The inequality $x_1+x_2\geq 2\sqrt {x_1x_2}$ is the trivial inequality. Clearly if it holds for $n=2^t$, then

$x^1_{2^t}+x^{2^t+1}_{2^{t+1}}\geq 2\sqrt {x^1_{2^t}x^{2^t+1}_{2^{t+1}}}\geq 2^{t+1}\sqrt[2^t]{a_1a_2\ldots a_{2^{t+1}}}$ (ponder this for a minute). This establishes it for all powers of $2$ by induction.

Next, say that it holds for $n=k$. I claim that it also holds for $n=k-1$

Indeed, we have

$kx^1_{k-1}=a_1+a_2+\ldots a_{k-1}+x^1_{k-1}\geq k\sqrt[k]{a_1a_2\ldots a_{k-1}x^1_{k-1}}$, or

$x^1_{k-1}\geq \sqrt[k]{a_1a_2\ldots a_{k-1}x^1_{k-1}}$, which simplifies to

$(x^1_{k-1})^{\frac {k-1}{k}}\geq \sqrt[k]{a_1a_2\ldots a_{k-1}}$

which simplifies to $x^1_{k-1}\geq \sqrt[k-1]{a_1a_2\ldots a_{k-1}}$

which is just the AM-GM inequality for $n=k-1$

It’s easy to see that we can get it to work for any $n\in\mathbb{N}$ from here.

4. Moo Says:

guess not…..
for some of you Latex Masters it wouldn’t be hard to understand….haha

5. QC Says:

The practice problem is interesting.

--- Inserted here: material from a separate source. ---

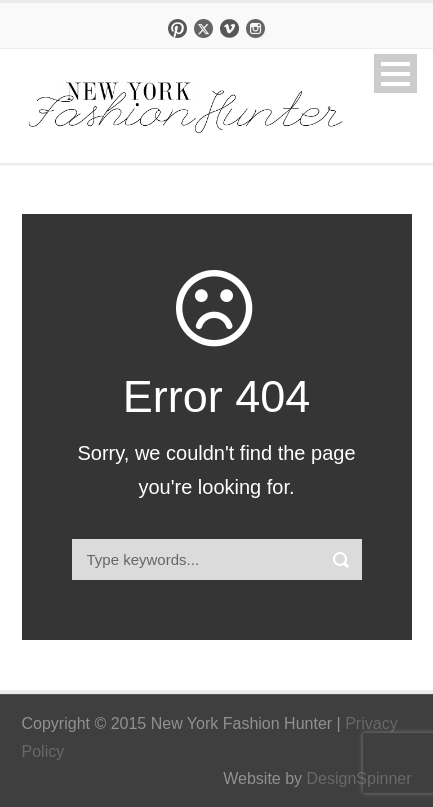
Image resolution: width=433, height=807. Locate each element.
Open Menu (395, 73)
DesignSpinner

In fact, Jensen’s is equivalent to an interesting theorem about what I like to call function-means.

Define the function-mean of a function f and of some reals a_1, a_2, … a_n to be

f^{-1} ( ( f(a_1) + f(a_2) + … + f(a_n) ) / n }

For f a power function this gives power mean, for f a logarithm it gives geometric mean, and so forth.

Then Jensen’s is equivalent to the following statement:

Let M_{f} be the function-mean of f. Given two continuous, differentiable, one-to-one functions f, g and given some reals a_1, a_2, … a_n,

M_{f} \ge M_{g}

If and only if f(g^{-1}(x)) is convex. The reverse if it is concave.

Setting f = x, g = ln x produces AM-GM.

6. QC Says:

Alternately, it’s fairly obvious by Rearrangement.

7. Moo Says:

very true,
but first you have to prove Rearrangement…which is not hard to show.